Walking on the Lake
Summer gets all the glory where Lake Mendota is concerned.
Posters of sunbaked chairs at the Memorial Union Terrace capture its idyllic splendor, and it’s the time of year when usage of a certain word shifts from a noun (Terrace) to a verb (terrace).
It’s enough to make one forget that for several months each year, the lake is not sun-dappled and shimmering. Once its palette fades from vibrant blue to shades of gray and white, it is frozen and placid.
But there is a sense of peace and a quiet, stunning beauty to being on the lake in the dead of winter. Those who venture out onto the ice find solitude that can be scarce on a campus of forty thousand-plus students in the thick of a busy semester.
David Tolkin ’80 often walked out on the lake wearing hiking boots that his friends from Wisconsin called “wafflestompers,” named for the pattern the lug soles made in the snow. He lived nearby in Tralfamadore, a co-op on Langdon Street, and he recalls visiting the much-adored sculpture of the Statue of Liberty on the ice.
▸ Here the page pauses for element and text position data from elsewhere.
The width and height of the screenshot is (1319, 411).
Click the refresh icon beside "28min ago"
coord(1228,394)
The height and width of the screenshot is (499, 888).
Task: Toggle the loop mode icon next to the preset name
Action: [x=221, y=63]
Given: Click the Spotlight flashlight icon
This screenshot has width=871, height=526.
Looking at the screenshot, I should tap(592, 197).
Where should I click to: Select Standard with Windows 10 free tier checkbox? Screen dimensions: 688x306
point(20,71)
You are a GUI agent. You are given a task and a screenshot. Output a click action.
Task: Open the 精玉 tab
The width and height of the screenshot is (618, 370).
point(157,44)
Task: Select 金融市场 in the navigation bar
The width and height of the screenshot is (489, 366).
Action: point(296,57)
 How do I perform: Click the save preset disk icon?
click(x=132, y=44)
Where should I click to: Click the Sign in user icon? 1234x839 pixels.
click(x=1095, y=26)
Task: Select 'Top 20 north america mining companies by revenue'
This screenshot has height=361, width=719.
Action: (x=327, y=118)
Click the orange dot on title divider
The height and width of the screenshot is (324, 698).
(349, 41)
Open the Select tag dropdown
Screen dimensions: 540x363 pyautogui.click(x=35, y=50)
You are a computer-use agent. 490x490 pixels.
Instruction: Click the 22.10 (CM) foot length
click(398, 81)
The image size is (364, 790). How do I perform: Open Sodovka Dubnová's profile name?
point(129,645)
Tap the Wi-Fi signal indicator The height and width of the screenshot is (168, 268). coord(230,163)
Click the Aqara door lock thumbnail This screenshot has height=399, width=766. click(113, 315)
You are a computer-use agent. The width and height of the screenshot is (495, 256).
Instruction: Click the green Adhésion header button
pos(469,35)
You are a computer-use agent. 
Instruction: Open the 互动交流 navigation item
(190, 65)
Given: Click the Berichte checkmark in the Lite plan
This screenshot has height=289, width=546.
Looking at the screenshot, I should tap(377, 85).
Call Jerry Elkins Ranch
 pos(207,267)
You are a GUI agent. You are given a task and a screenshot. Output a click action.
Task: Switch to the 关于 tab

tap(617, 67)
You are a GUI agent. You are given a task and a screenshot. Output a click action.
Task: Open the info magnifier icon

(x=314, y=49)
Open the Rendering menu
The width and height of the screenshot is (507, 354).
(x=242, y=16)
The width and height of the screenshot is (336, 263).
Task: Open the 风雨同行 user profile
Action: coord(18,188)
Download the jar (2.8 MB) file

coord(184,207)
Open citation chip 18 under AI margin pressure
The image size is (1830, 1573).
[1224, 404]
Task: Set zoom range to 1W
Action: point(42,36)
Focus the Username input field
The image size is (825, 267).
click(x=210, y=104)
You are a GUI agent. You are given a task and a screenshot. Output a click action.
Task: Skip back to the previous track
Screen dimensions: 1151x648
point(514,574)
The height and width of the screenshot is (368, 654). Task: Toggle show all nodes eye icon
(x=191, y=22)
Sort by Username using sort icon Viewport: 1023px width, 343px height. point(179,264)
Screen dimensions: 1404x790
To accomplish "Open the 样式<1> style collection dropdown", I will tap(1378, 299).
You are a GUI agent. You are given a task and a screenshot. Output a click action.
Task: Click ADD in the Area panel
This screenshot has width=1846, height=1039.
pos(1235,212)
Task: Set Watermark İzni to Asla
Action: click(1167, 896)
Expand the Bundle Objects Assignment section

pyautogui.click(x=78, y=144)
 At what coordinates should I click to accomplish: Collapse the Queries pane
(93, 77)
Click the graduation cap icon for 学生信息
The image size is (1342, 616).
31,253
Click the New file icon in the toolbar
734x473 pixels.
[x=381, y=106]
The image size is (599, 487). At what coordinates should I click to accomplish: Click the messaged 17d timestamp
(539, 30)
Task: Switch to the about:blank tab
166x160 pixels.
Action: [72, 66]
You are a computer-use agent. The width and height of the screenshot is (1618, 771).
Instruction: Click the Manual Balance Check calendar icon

The co-op is gone now, and Lady Liberty has been in storage since 2011, when she was severely damaged by weather and vandalism, but the ice always returns. And based on the ski tracks and slushy footprints in the snow that cover the lake’s icy surface in the winter, plenty of people on campus appreciate the season’s serenity and count the days until the open water turns to ice.
The paths they take don’t necessarily go anywhere. Some tracks seem to travel just far enough to take in a chilly sunset; other tracks appear to stretch from the foot of the Terrace to as far away as Picnic Point, but only the hardiest of souls know that for sure.
Last winter, Lake Mendota froze on January 14. It won’t be long now.